Using Volume Estimator¶
Basic Usage¶
The volume() function provides lazy evaluation by default:
from pyfia import FIA, volume
# Basic volume estimation with lazy evaluation
results = volume(
db="path/to/fia.db",
vol_type="net",
show_progress=True # Enable progress tracking
)
# Volume by species with totals
results = volume(
db="path/to/fia.db",
by_species=True,
totals=True,
vol_type="gross"
)
Advanced Features¶
Progress Tracking¶
All estimators include Rich-based progress tracking:
# Enable detailed progress tracking
results = volume(
db="path/to/fia.db",
by_species=True,
show_progress=True # Shows progress bars and statistics
)
Custom Configuration¶
For more control, use the estimator classes directly:
from pyfia.estimation import VolumeEstimator, EstimatorConfig
config = EstimatorConfig(
vol_type="net",
by_species=True,
totals=True,
extra_params={
"vol_type": "net",
"show_progress": True,
"lazy_enabled": True,
"lazy_threshold_rows": 5000, # Threshold for lazy conversion
"collection_strategy": "ADAPTIVE" # Collection strategy
}
)
with VolumeEstimator(db, config) as estimator:
results = estimator.estimate()
# Access lazy evaluation statistics
stats = estimator.get_lazy_statistics()
print(f"Operations deferred: {stats['operations_deferred']}")
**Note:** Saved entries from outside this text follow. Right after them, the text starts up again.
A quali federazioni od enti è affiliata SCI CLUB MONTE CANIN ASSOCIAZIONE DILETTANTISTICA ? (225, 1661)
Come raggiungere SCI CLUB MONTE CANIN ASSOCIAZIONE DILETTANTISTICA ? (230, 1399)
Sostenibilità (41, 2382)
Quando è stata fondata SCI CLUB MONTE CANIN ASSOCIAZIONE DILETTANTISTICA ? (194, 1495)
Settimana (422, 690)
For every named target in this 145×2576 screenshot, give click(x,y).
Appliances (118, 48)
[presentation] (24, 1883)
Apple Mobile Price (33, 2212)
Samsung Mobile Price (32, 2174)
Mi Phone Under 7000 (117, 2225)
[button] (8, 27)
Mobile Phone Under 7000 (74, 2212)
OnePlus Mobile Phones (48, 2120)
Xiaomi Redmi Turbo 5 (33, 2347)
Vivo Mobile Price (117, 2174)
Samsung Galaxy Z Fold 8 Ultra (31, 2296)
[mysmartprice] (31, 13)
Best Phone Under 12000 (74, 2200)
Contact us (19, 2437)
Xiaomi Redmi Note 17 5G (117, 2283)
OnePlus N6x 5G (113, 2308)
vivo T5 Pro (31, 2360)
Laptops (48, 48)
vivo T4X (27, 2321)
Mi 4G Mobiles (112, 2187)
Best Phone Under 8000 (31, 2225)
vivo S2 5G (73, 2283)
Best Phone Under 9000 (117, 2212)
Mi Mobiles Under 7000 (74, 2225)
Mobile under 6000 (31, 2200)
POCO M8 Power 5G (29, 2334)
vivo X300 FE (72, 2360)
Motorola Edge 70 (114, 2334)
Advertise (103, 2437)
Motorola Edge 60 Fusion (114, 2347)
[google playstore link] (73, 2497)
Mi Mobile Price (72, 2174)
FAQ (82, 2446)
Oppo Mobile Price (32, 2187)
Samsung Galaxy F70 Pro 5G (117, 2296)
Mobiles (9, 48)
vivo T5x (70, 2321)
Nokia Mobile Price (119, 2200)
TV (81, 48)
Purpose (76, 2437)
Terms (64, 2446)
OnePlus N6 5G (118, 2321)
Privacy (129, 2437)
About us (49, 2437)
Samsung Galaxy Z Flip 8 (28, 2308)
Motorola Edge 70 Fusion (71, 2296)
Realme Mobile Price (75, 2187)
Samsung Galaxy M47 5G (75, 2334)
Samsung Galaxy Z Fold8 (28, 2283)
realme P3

print(f"Cache hits: {stats['cache_hits']}")
Architecture¶
Lazy Evaluation Pipeline¶
- Data Loading: Tables are loaded as lazy frames when size exceeds threshold
- Filter Application: Filters are applied as lazy expressions without materializing data
- Join Operations: Joins are performed lazily, building a computation graph
- Value Calculation: Calculations are expressed as lazy operations
- Collection: Data is materialized only at strategic collection points
Key Components¶
LazyFrameWrapper¶
Provides a unified interface for both DataFrame and LazyFrame operations:
from pyfia.estimation.lazy_evaluation import LazyFrameWrapper
# Works with both eager and lazy frames
wrapper = LazyFrameWrapper(data)
filtered = wrapper.apply_operation(lambda df: df.filter(pl.col("DIA") > 10))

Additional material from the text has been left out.